L’artrite reumatoide giovanile è una malattia subdola: i primi sintomi vengono spesso mal interpretati, soprattutto perché nella prima fase la patologia si manifesta quasi sempre con vaghi dolori articolari e una certa rigidità al risveglio. I sintomi tendono a scomparire nel corso della giornata. Vediamo quali sono le cause più accreditate che possono scatenare l’artrite reumatoide e quali approcci sono più indicati per la cura.

Le cause

L’artrite reumatoide giovanile, come già detto, viene identificata come patologia idiopatica, ossia come una malattia di cui non è nota la causa.

La ricerca scientifica ha da tempo classificato questa malattia come una patologia autoimmune, ossia il sistema immunitario del paziente che ne è colpito non riconosce più come proprie le struttura cellulari delle articolazioni sinoviali e le aggredisce. L’auto aggressione causa l’esordio dell’infiammazione e della progressiva degenerazione.

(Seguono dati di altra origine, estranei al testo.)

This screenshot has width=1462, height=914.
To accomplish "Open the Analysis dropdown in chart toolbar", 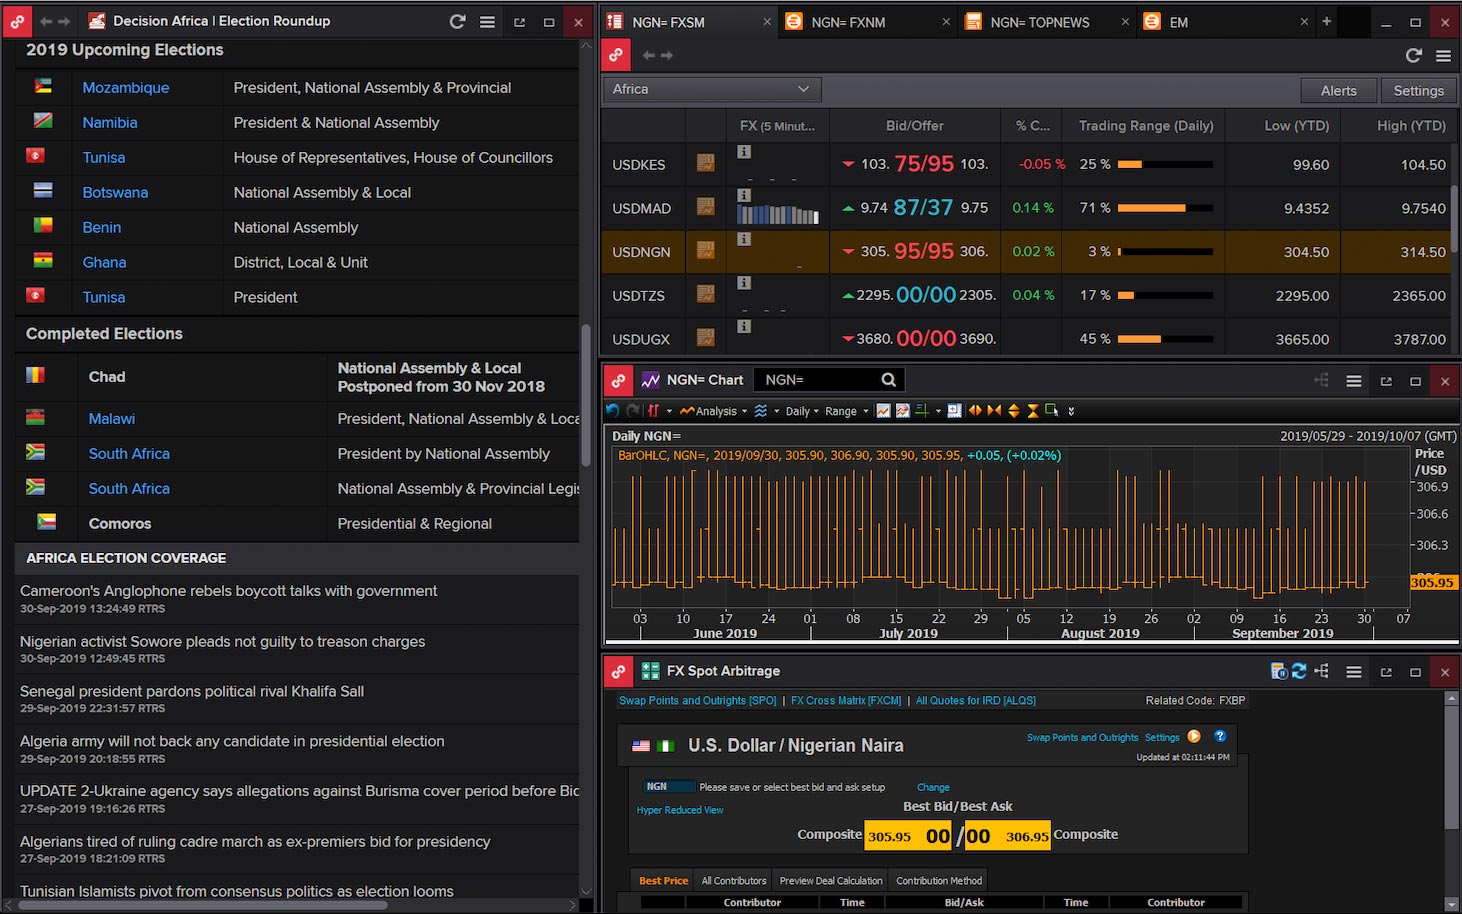I will [714, 411].
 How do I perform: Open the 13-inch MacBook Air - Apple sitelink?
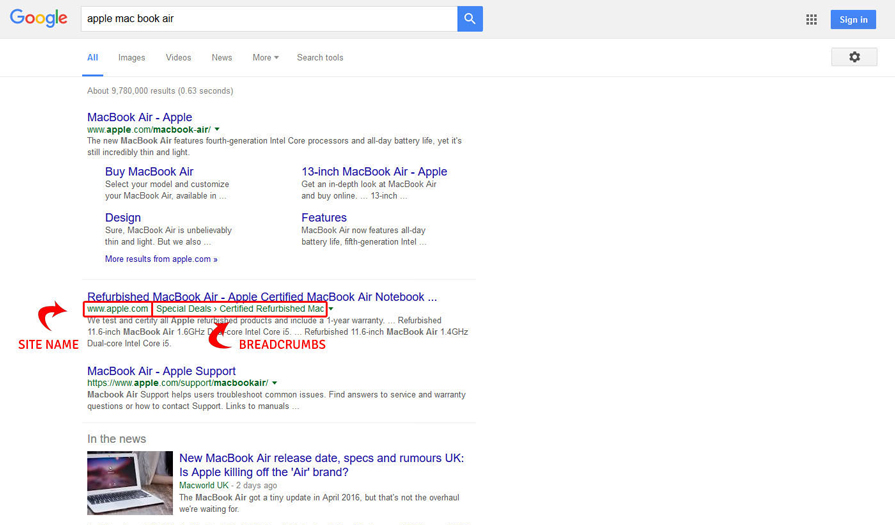(374, 172)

A scatenare questa reazione potrebbe essere semplicemente la predisposizione genetica, tuttavia è possibile che l’artrite reumatoide venga scatenata da una iniziale infezione virale o batterica.

I sintomi

In età pediatrica la diagnosi di artrite reumatoide è particolarmente difficoltosa, sopratutto quando il bambino è molto piccolo e non esprime a parole il malessere. I primi sintomi, a parte ovviamente quelli articolari e comunque piuttosto generici, sono davvero poco suggestivi di questa malattia: febbre, apatia, leggero calo ponderale vengono solo raramente correlati con un sospetto di artrite reumatoide.

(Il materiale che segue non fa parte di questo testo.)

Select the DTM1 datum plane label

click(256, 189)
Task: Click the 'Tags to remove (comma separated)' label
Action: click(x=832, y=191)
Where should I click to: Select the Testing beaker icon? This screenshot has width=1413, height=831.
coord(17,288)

Le analisi del sangue sono utili per indirizzare il medico verso la diagnosi. Tra questi vi è la ricerca dell’anticorpo FR presente nel 10% delle artriti giovanili e degli anticorpi antinucleo, ANA.

L’artrite reumatoide giovanile può manifestarsi con o senza sintomi sistemici, ossia segnali che non coinvolgono le articolazioni. L’unica forma veramente rara nel bambino è quella poli-articolare FR positiva, che interessa all’esordio più di 5 articolazioni ed è positiva alla ricerca di un anticorpo detto fattore reumatoide.

La cura

L’artrite reumatoide giovanile è una malattia degenerativa: più che la cura definitiva della patologia, la terapia farmacologica e non è indirizzata al controllo dei sintomi ed eventualmente al rallentamento della sua progressione.

I bambini affetti dalla malattia seguono una adeguata cura a base di farmaci antinfiammatori: non steroidei, detti anche FANS, come ad esempio l’ibuprofene, o steroidei come il cortisone e i suoi derivati. Quando questo approccio alla cura non è sufficiente per ridurre il gonfiore, il reumatologo potrebbe ricorrere ai farmaci antireumatici modificanti, DMARD, o agli immunosoppressori come abatacept, rituximab e tocilizumab.

La terapia dovrebbe includere da subito la fisioterapia per mantenere il più possibile una buona flessibilità articolare.